Well, it’s come to this. Sitting outside my shop wondering what I can do now. Why did the big supermarkets have to come and destroy my business? Six decades my family has run this shop serving people in this small community. Yes, I remember the day dear old Dad opened this shop. Parson’s hardware with everything you need. Dad died after having worked in this shop for thirty years. Sixteen I was when I first started working with Dad and I took over the business on Dad’s death. Hardware is all I sold but I had a thriving business in this little town, and I thought I was a big part of it. Then after all these years of hard work, the supermarkets moved in and offered hardware at cheaper prices. Soon customers started deserting my shop and although I tried to fool myself it wasn’t happening, I had to finally admit that I was the loser. Reality hit me like a bullet when the banks refused to finance me to stay open. Not that I can really blame them. Mary tried to keep me going but on Monday, even she had to admit it was hopeless. So today, I removed what stock was unsold, removed the signs, drew down the blinds and closed the shop and I’m just sitting here wondering if my life is worth anything before I go home to Mary.
This was the first time I wrote a monologue based on a Hopper painting and it was most rewarding if a little sad.
I am aware that we cannot use this method all the time to encourage out students to write but it is a way in and when they have tried this work, they will not be quite as reluctant to write later because they will discover that they can write and write creatively and imaginatively.

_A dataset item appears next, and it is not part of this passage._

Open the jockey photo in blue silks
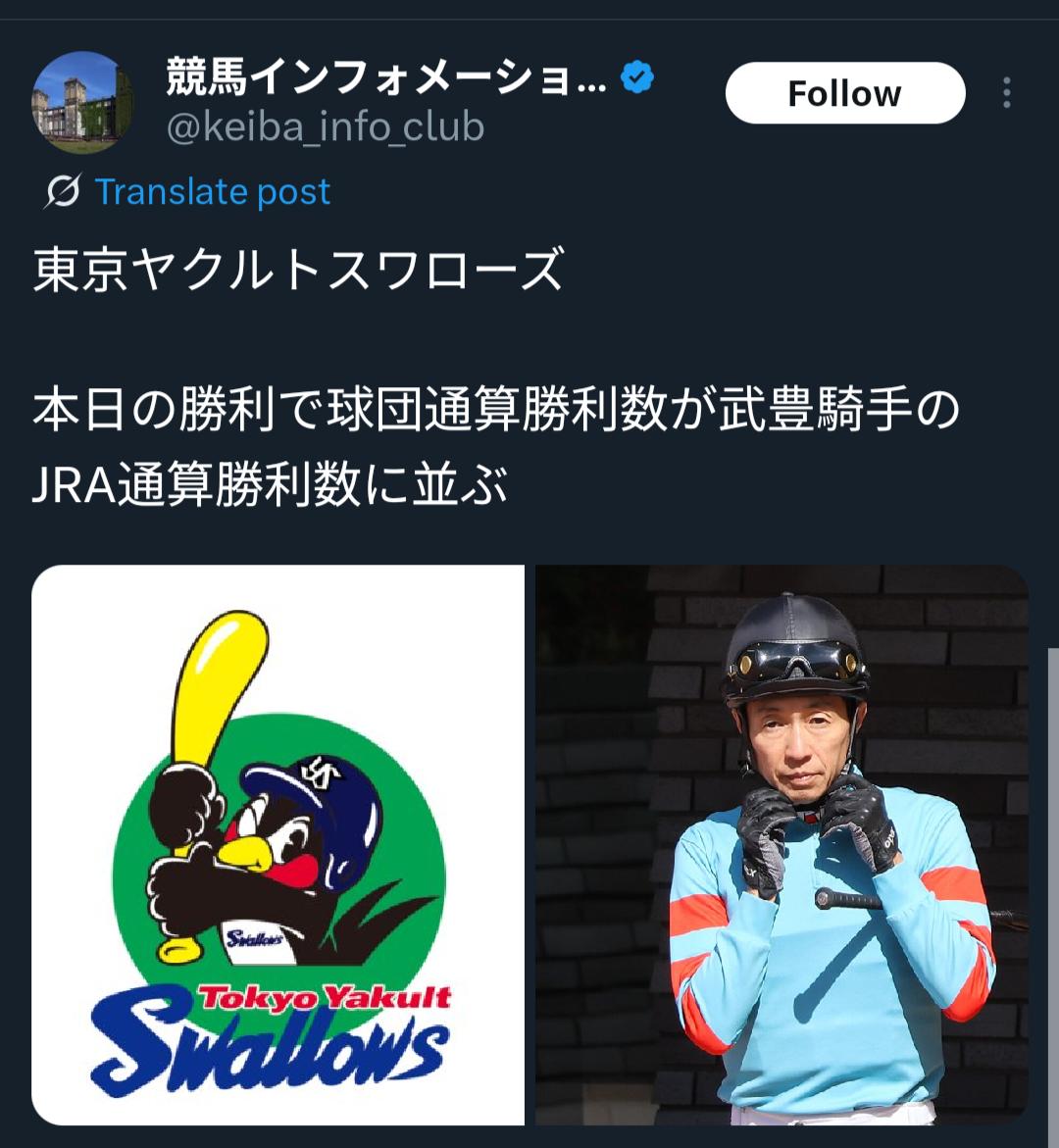This screenshot has width=1059, height=1148. [782, 845]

Writing a story based on last letter first word
Before I finish this article, I would like to show you another way we can inspire our students to write but this time, to draft a story. I ask students to think of famous children’s stories and the characters involved. I also ask them to think of children’s nursery rhymes and characters. I then pair the students or place them in small groups to see if they can produce a story using the improvisation method. I have here a piece written by an advanced student working alone and who used the names of two characters from a short nursery rhyme to draft a short story. I am delighted I still have it in my possession to share it with you. Here it is.
Jack and Jill went up the hill to fetch a pale of water.
Regarding them with interest was Nelly the dragon.
Nelly was always hungry, and she grabbed unsuspecting Jack and Jill.
Locking them in a cage, she said she would have them for dessert.
Terrified, Jack and Jill began to yell very loudly for help.
Percy, the guardian of the hill, heard their screams.
“So,” he said. “Nelly the dragon has been up to no good.”
Directly, he confronted Nelly in her cave and demanded that she show him the cage where Jack and Jill were being kept.
Too scared to resist Percy who was terrifying when he was angry, Nelly unlocked the cage and said, “I was only keeping Jack and Jill so they could show me how to cook dessert.”
Though Jack and Jill had been quite frightened, they forgave Nelly on the condition that she never locked up children again and never lied again.
Nelly agreed and said she was deeply sorry.
Yes, she really was sorry and the next day, Jack and Jill and Percy too went up the hill and gave Nelly a delicious dessert they had cooked, and they all sat down together in Nelly’s cave and ate the dessert all up.
I hope you enjoyed reading these activities which are included in my book soon to be published and I do hope you try these before using them in class.